> **Your objective**
Answer these questions using the PaGE tutorial excerpt:
(a) What does the "i" that heads the columns for conditions 2 and 3 stand for?
(b) Which command line option is used to set the name of the output file?
(c) How many replicates does PaGE report for condition 1?

═══ Extract provided ═══

Two Conditions: We will first run PaGE comparing conditions 0 and 1. So we replace the header in the file with this header which has the columns for conditions 2 and 3 headed with an "i" (for "ignore").

 We want to specify the name of the output file to be PaGEresultsfor2class_test1.html, so we tell PaGE that using the command line option outfile.
 Though it is not necessary, we also tell PaGE the name of the infile using the command line option infile (if this is not given, PaGE will ask for it during execution).
We now start up PaGE with the following command:
> perl PaGE_5.1.6.pl infile 4_class_testdata_header2.txt id2info testdata_names.txt outfile PaGEresultsfor2class_test1
And this is what should come up on the screen:

 Welcome to PaGE 5.1 
 microarray analysis tool 

Include a tab delimited file mapping ID's to URL's with
id2url
For help use PaGE_5.1.6.pl help
How Many Channels?

PaGE has started up, it is letting you know how to access the quick command line help, and that you can include a file mapping ID's to urls if you have it. It is then going to ask a few questions. We are going to tell it we have 1channel data, that the data is unpaired, and that the data is not log transformed. It will then read in the data file and report the number of conditions and replicates per condition:
How Many Channels? 1
Are the arrays paired? (enter Y or N): n
Is the data log transformed? (enter Y or N): n
There are 2 conditions
There are 4 replicates in condition 0
There are 4 replicates in condition 1

You should check that this agrees with what you expect.

═══ Provided material ═══

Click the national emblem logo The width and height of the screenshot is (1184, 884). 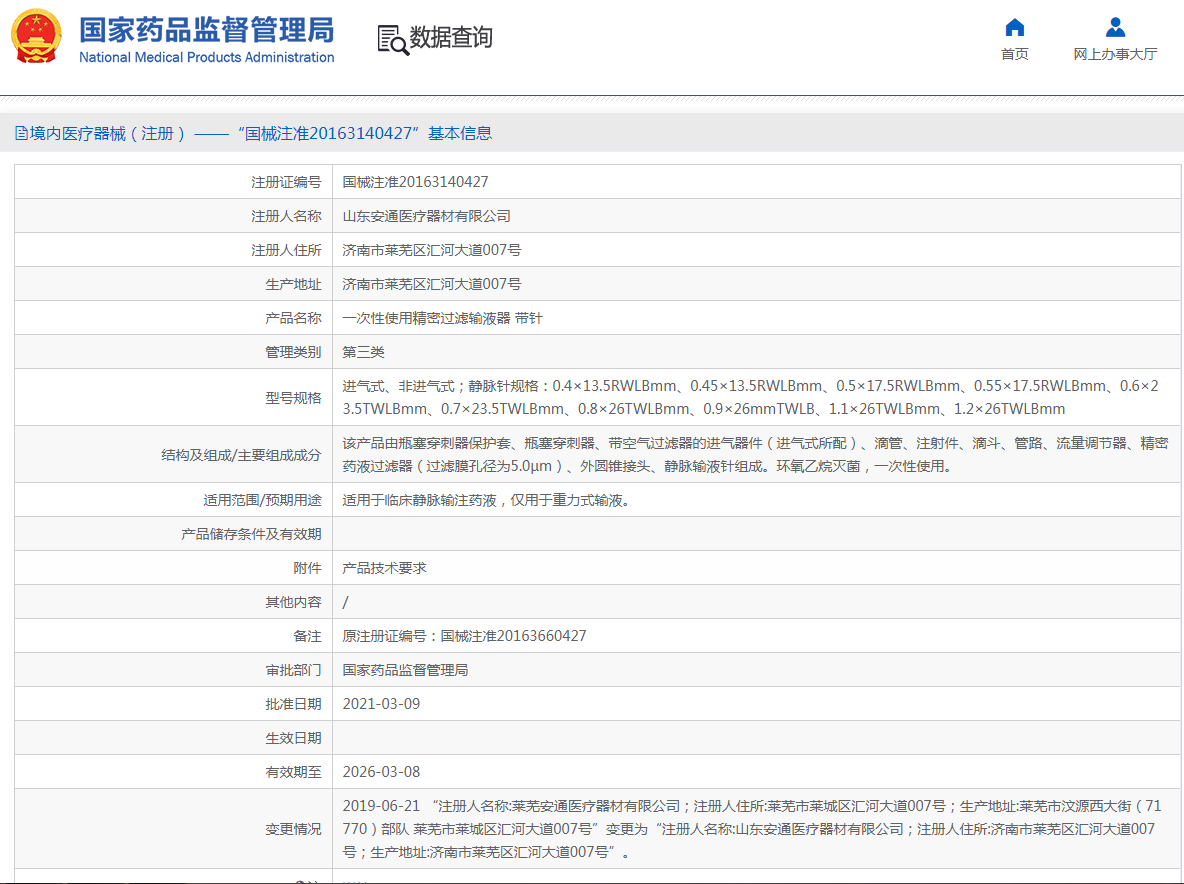36,38
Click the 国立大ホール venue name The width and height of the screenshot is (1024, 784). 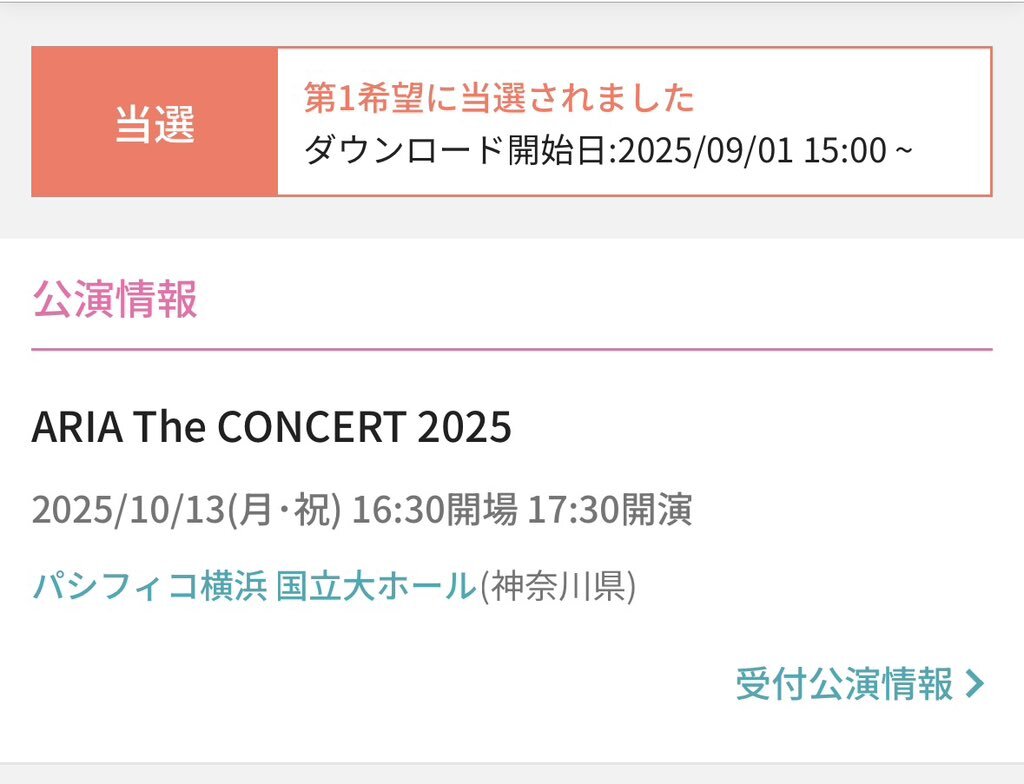click(376, 585)
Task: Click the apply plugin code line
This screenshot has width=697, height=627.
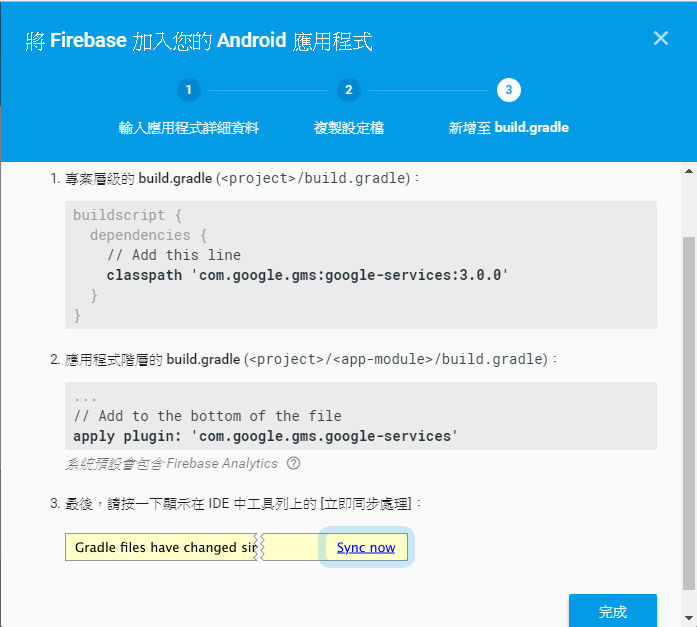Action: pyautogui.click(x=265, y=436)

═══

> **Solution below**
(a) It stands for "ignore."
(b) The outfile option.
(c) Four replicates.